概述
Foreign data wrapper
- 使用FDW
- 编写FDW
  - Handler
    - 关键函数

概述

创建PG的插件的方式分为两种，一种利用hook，一种叫Forigin Data Wrapper（FDW）。实现FDW需要实现两个C函数，Handler和 Validator （可选），然后写一个control文件。control文件是在 create extension … 的时候调用，执行相应的sql文件来建立和数据库的关联。

完成fdw的开发工作，主要的工作就是实现两个C函数，即用户自定义函数的编写，其中Handler函数的返回是一个结构体，其中包含很多函数指针，见struct FdwRoutine。外表的scan是必须要实现的方法，同时也支持了对外表的其他操作，择需而定。

关键变量：
root和baserel的信息能够减少必须要从外部表获得的信息数量，从而降低消耗。 baserel 是 RelOptInfo 类型 baserel->baserestrictinfo 是一个链表。其中都是Restrictinfo 类型， Restrictinfo类型在pg的relation.h文件中。和sql中的WHERE和join/on相关。所以使用这个信息来过滤元素，达到优化。
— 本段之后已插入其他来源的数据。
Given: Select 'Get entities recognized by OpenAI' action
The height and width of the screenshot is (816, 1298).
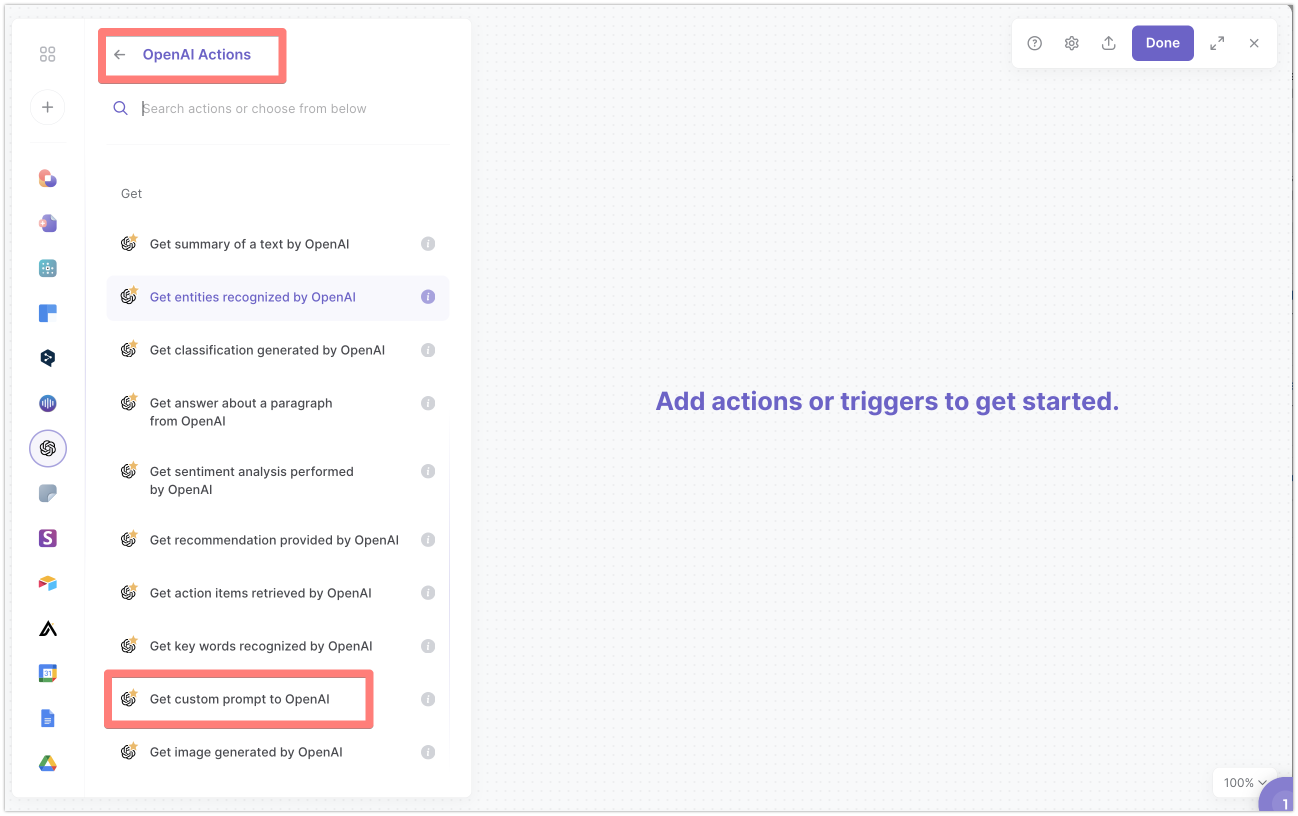Looking at the screenshot, I should coord(252,297).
如果对于一个基本表，那么会出现在基本表的baserestrictinfo中多个表就是在joininfo中，总之就是用来过滤的。

而FDW的回调函数GetForeignRelSize, GetForeignPaths, GetForeignPlan, 和 PlanForeignModify 必须和pg的planner运行机制相符。

关键回调

1. GetForeignRelSize

void GetForeignRelSize (PlannerInfo *root,
                   		RelOptInfo *baserel,
                   		Oid foreigntableid);

root：查询的全局信息 baserel：查询关于这个表的信息 foreigntableid：pg_class中关于这个外部表的Oid 该函数在指定外部表扫描计划的时候调用，利用baserel->baserestrictinfo来估算好表返回的元组数，更新baserel-rows的值

GetForeignPaths

void GetForeignPaths (	PlannerInfo *root,
						RelOptInfo *baserel,
						Oid foreigntableid);

生成外部表扫描的路径，可能有多条路径，每条路径要有相应的cost。调用create_foreign_path来生成一个ForeignPath结构，然后add_path添加到baserel->pathlist中 ForeignPath结构如下:

  typedef struct ForeignPath
  {
    Path    path;
    Path     *fdw_outerpath;
    List     *fdw_private;
  } ForeignPath;

Cstoregetforeignpath

从进程的Recache中取到foreigntableid，对应的RelationData，double check

取到查询需要的列的列表，querycolimnlist 取到该表的数据文件的块大小 relationPageCount 取到该表的关系的属性总数，relationColumnCount

由上述信息得到查询列/总列数的比值 querycolumnratio，由此估算查询的页数，从而计算磁盘数据读取代价

最终总代价由，startucost+totalcpucost+totaldiskaccessCost 最后由上述得到的信息构造一个Path，ForeignPath

GetForeignPlan

ForeignScan * GetForeignPlan (	PlannerInfo *root,
								RelOptInfo *baserel,
								Oid foreigntableid,
								ForeignPath *best_path,
								List *tlist,
								List *scan_clauses,
								Plan *outer_plan);

基于之前得到的path，得到ForeignScan计划，推荐函数中使用make_foreignscan来生成scanplan

void
cstoreGetForeignPaths (PlannerInfo *root,
                RelOptInfo *baserel,
                Oid foreigntableid);

BeginForeignScan

void BeginForeignScan (ForeignScanState *node,
						int eflags);

在开始扫描之前做一些初始化的工作注意：eflags & EXEC_FLAG_EXPLAIN_ONLY 为 true的时候，只做针对ExplainForeignScan和EndForeignScan的初始化工作。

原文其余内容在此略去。